### Extract provided:
※ ※ ※
In the past, a ConfigurationHandler creates its own global settings (e.g., by reading from a file.) Now, we're also using ConfigurationHandler to write a configuration. So we can create a new ConfigurationHandler from scratch, and give it the settings to store. We also need to give it the setting descriptor.

public abstract void setGlobalSettings(java.util.Map settings) throws Exception;
public abstract void setGlobalSettingDescriptor(ISettingDescriptor settingDescriptor) throws Exception;

We can query a ConfigurationHandler for its setting descriptor. This will be used after the configuration file has been read, so that the global descriptor can be changed to reflect any new settings that may be added.

public abstract ISettingDescriptor getSettingDescriptor() throws Exception;

The following two methods are used to initialize an IConfigurationHandler's settings and descriptor. These are useful if the IConfigurationHandler is created specifically to write configuration data to persistent storage. (In other words, the handler doing the writing is different from the handler that read the configuration data from the original file.)

public abstract void setGlobalSettings(java.util.Map settings) throws Exception;
public abstract void setGlobalSettingDescriptor(ISettingDescriptor descriptor) throws Exception;

Option 2: Represent each setting in the configuration file using the ISetting interface

Currently, the in-memory configuration is represented by the Map data structure. Thus the 'IdentityAttributeService' section is represented by a Map with the keys 'ContextFactoryInstancesList' and 'ContextIdsList' and whose values are the lists of context factories and context ids respectively. This structure does not represent the 'type' of the value of each setting, which becomes necessary while writing back information to the file.

The change of this option is to represent each element in the XML configuration through the com.ibm.higgins.configuration.api.ISetting interface. The global settings is an ISetting whose value could be any of the types represented in the 'SettingHandlers' section of the configuration file. If the type of a setting is a List, then the value of that setting would be a list of ISetting(s). Thus each setting in the XML file has a corresponding in-memory ISetting object.
※ ※ ※
### Set tasks:
A – Answer these questions about the configuration handler extract:
(i) When is querying a ConfigurationHandler for its setting descriptor used?
(ii) Which two keys make up the Map representing the 'IdentityAttributeService' section?
(iii) If the type of a setting is a List, what is the value of that setting?
B – Reproduce the configuration handler extract from "The change of" to "in-memory ISetting object.".

Dataset items
※ ※ ※
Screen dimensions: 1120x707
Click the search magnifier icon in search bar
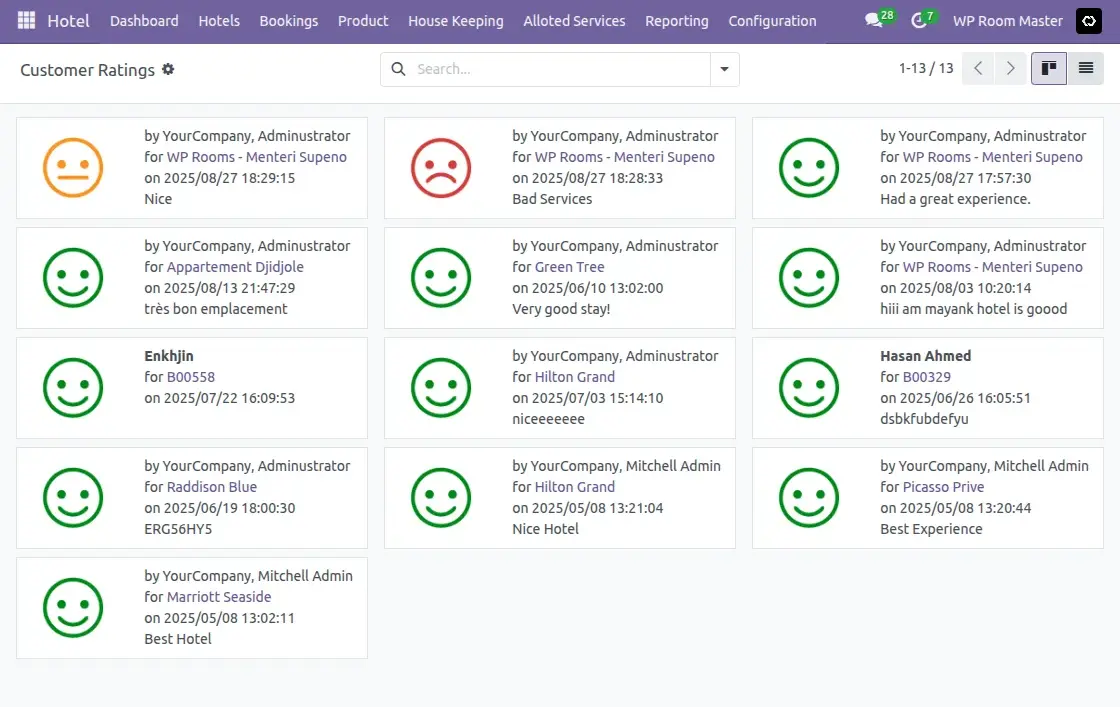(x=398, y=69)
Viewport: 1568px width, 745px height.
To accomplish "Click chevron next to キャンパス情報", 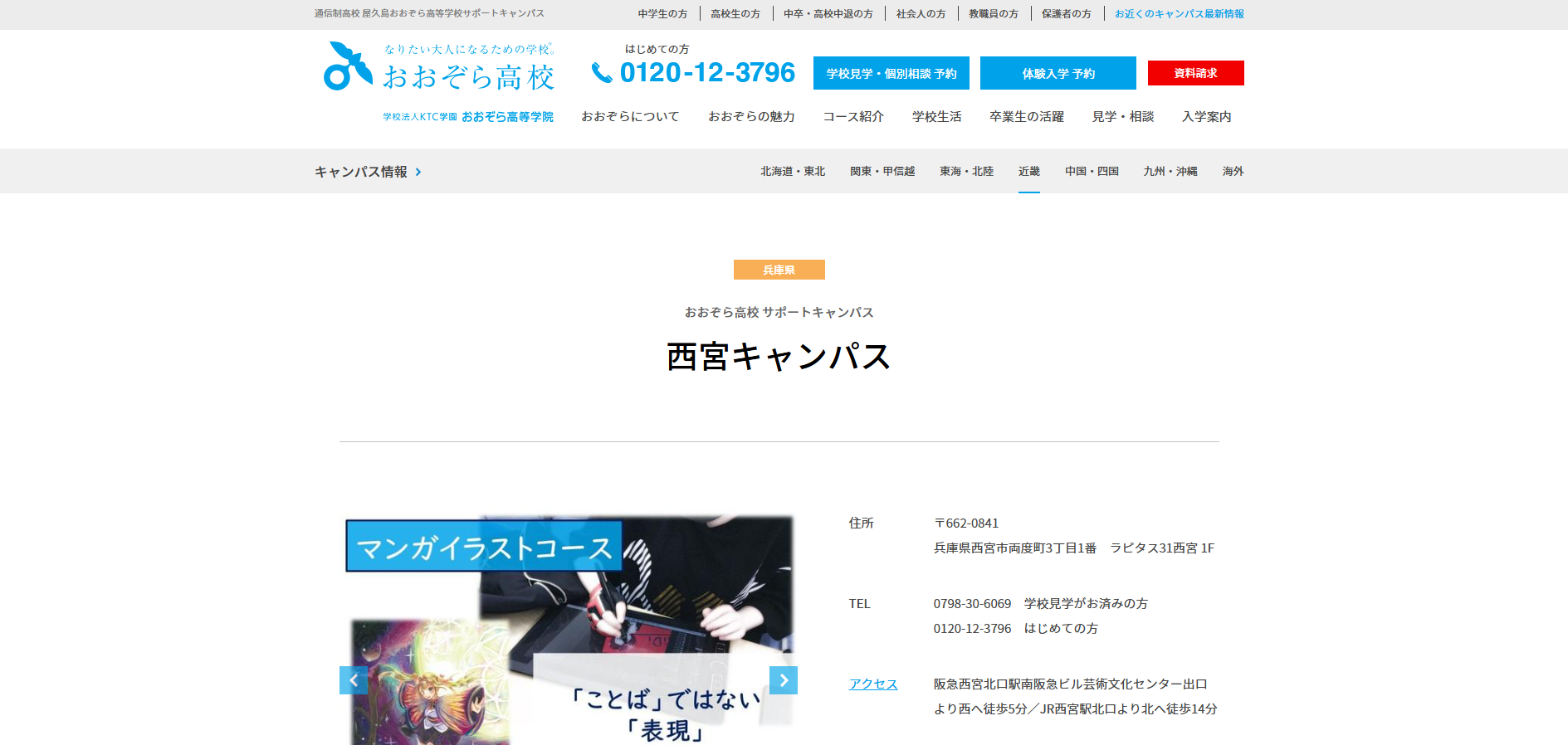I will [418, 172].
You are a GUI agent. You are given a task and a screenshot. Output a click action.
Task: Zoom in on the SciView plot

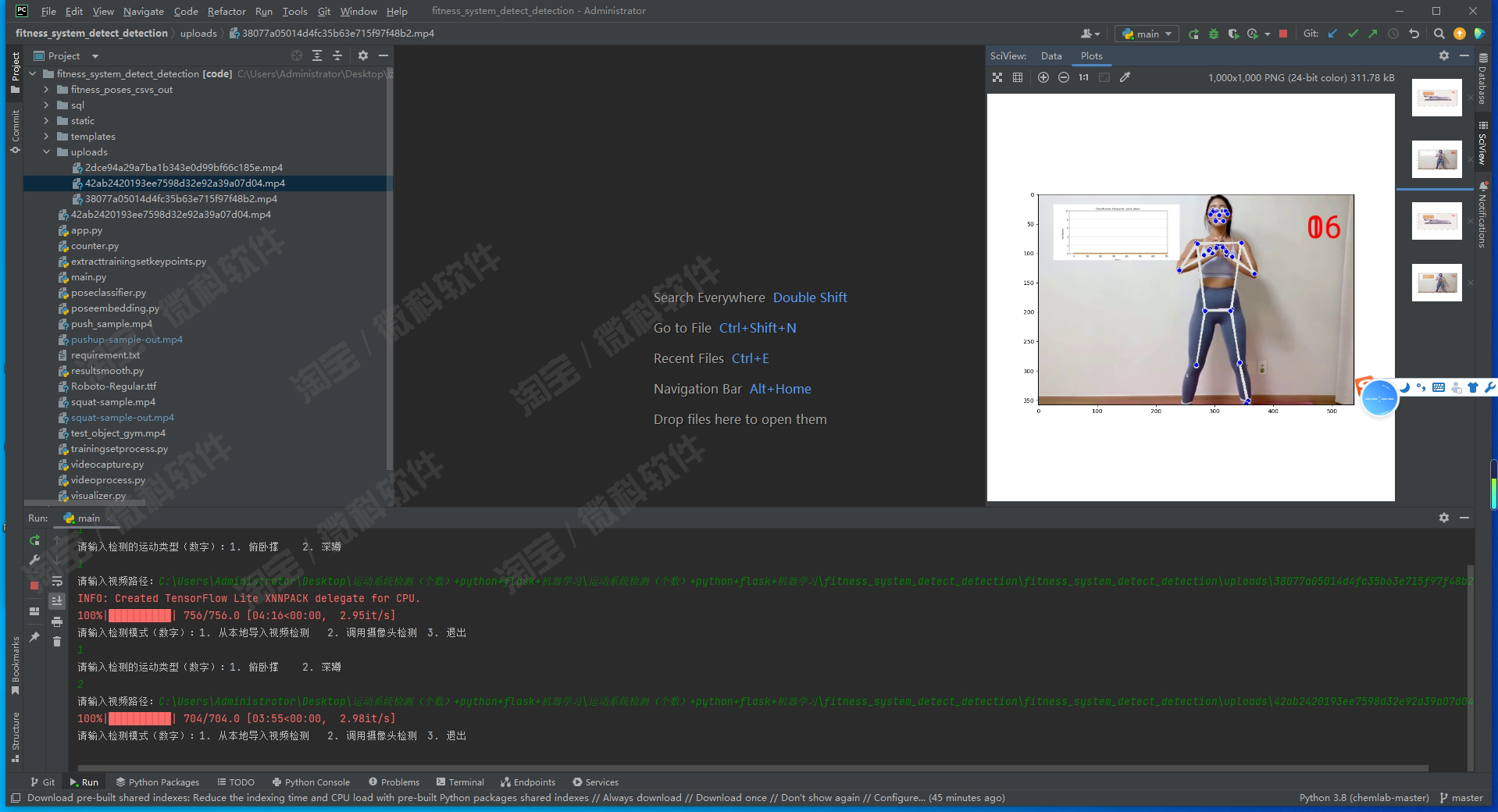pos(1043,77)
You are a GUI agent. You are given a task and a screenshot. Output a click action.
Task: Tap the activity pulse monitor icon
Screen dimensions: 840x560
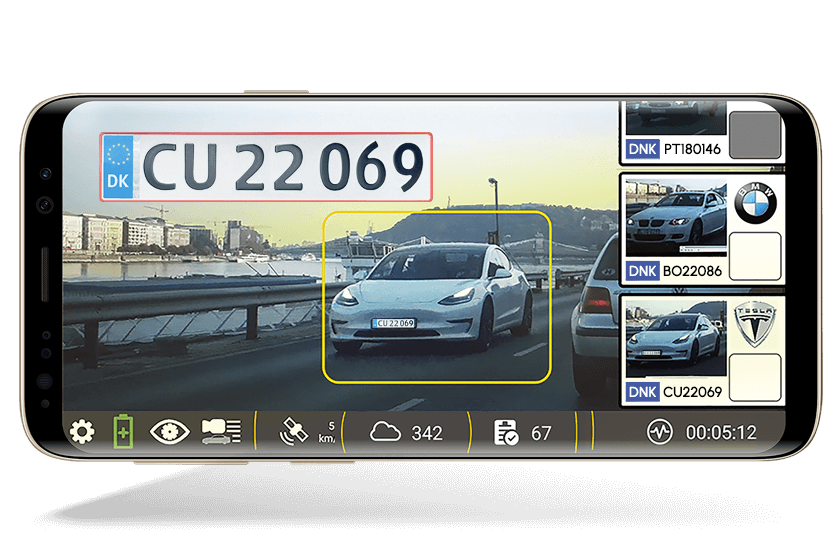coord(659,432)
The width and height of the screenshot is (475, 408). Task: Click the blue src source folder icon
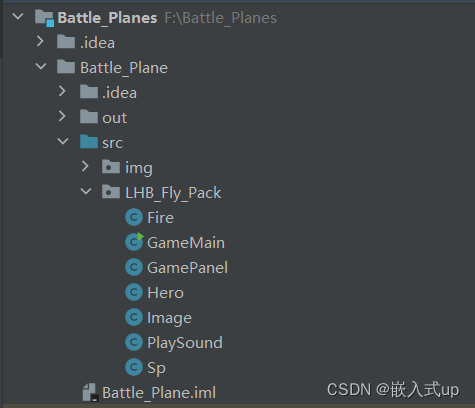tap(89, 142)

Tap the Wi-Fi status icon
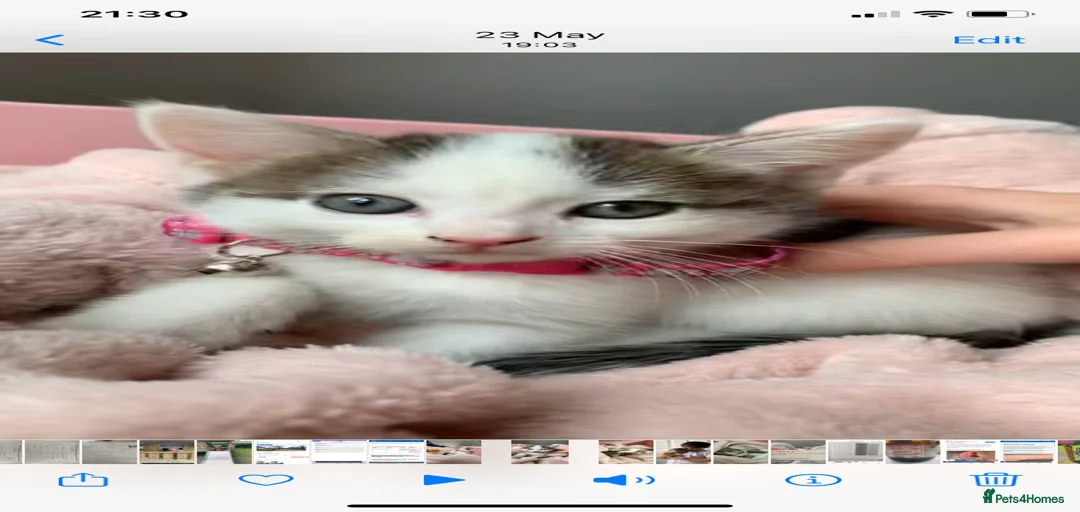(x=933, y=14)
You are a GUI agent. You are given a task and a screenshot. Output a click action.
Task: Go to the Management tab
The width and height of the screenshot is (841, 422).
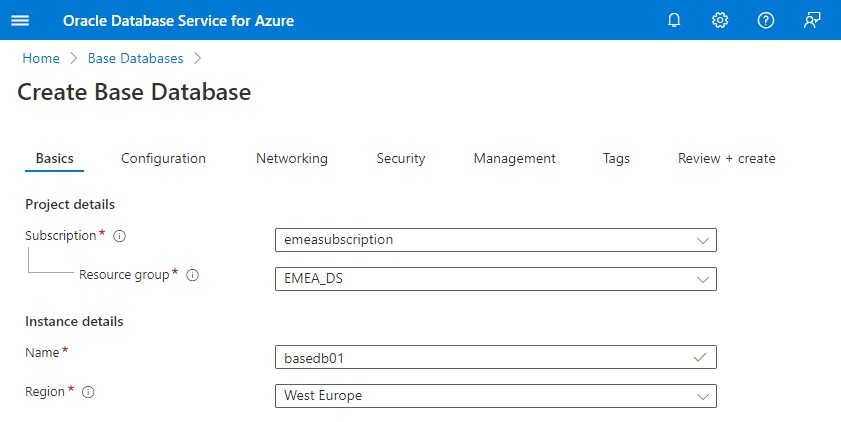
※ ※ ※
### Expected outputs:
A –
(i) After the configuration file has been read.
(ii) 'ContextFactoryInstancesList' and 'ContextIdsList'.
(iii) A list of ISetting(s).

B –
The change of this option is to represent each element in the XML configuration through the com.ibm.higgins.configuration.api.ISetting interface. The global settings is an ISetting whose value could be any of the types represented in the 'SettingHandlers' section of the configuration file. If the type of a setting is a List, then the value of that setting would be a list of ISetting(s). Thus each setting in the XML file has a corresponding in-memory ISetting object.